**Action item**
Which lines below mention "computer"? Pick each one out.
(Extracted information begins)
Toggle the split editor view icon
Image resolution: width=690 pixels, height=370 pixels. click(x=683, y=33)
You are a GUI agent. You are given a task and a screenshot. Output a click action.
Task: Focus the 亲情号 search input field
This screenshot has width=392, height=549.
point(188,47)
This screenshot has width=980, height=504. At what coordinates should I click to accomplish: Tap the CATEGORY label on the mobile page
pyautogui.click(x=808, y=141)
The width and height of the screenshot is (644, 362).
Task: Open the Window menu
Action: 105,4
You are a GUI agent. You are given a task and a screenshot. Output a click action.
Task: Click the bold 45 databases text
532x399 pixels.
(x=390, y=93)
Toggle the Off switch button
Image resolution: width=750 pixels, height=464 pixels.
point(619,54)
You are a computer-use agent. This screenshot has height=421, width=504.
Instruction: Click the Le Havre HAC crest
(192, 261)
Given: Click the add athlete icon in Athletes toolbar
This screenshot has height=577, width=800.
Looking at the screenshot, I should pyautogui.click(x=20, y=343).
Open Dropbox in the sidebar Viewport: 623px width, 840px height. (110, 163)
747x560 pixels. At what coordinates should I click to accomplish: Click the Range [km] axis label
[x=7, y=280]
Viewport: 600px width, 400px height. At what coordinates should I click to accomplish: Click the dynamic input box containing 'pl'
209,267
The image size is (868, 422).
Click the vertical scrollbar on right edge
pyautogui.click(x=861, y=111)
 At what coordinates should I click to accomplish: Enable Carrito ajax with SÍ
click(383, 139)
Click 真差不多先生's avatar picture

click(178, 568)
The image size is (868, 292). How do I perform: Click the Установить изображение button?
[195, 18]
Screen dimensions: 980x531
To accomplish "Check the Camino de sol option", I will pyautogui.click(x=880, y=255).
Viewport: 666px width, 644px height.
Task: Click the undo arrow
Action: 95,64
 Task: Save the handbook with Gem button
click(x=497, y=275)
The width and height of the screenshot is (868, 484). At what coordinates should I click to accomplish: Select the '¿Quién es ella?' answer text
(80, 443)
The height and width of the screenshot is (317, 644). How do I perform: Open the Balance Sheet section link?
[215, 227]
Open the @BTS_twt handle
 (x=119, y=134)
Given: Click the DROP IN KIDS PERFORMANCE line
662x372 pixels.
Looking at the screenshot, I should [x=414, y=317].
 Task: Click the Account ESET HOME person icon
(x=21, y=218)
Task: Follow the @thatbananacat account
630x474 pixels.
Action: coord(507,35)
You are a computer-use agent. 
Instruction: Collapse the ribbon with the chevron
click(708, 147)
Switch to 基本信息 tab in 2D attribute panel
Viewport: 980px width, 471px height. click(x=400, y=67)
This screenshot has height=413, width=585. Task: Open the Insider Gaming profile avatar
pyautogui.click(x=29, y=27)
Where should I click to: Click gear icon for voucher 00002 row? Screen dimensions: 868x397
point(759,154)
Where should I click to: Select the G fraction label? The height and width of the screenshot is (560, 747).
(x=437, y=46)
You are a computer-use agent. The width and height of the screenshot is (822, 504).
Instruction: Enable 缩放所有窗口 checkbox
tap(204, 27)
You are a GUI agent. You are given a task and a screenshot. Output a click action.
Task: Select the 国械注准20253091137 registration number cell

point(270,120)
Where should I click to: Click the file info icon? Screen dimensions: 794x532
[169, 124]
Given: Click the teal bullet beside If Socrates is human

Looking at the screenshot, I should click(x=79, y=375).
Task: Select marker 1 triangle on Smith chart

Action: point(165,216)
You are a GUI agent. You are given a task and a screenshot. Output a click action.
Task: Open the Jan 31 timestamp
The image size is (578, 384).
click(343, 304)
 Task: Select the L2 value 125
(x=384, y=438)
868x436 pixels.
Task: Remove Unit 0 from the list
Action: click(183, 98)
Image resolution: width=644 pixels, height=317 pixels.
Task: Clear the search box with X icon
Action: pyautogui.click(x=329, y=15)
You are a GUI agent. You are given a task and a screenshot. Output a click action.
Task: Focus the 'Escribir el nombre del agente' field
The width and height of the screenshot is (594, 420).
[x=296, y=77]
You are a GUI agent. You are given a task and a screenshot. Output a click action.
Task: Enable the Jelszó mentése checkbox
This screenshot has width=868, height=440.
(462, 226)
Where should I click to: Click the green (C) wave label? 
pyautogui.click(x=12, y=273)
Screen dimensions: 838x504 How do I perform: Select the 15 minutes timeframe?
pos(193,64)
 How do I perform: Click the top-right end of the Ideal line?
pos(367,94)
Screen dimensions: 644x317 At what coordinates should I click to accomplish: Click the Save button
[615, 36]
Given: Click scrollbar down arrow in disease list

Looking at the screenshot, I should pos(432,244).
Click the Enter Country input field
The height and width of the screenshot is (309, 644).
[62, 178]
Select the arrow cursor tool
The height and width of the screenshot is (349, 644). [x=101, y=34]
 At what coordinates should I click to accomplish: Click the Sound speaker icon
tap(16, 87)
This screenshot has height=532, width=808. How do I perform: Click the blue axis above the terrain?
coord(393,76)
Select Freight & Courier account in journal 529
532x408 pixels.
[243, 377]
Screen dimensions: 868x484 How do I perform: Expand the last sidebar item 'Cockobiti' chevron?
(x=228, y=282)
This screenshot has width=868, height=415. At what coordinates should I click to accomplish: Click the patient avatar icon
(Extracted information ends)
**Reply to the task**
You are a computer-use agent. This screenshot has height=421, width=504.
You are a computer-use agent. 
You are a computer-use agent. The width and height of the screenshot is (822, 504).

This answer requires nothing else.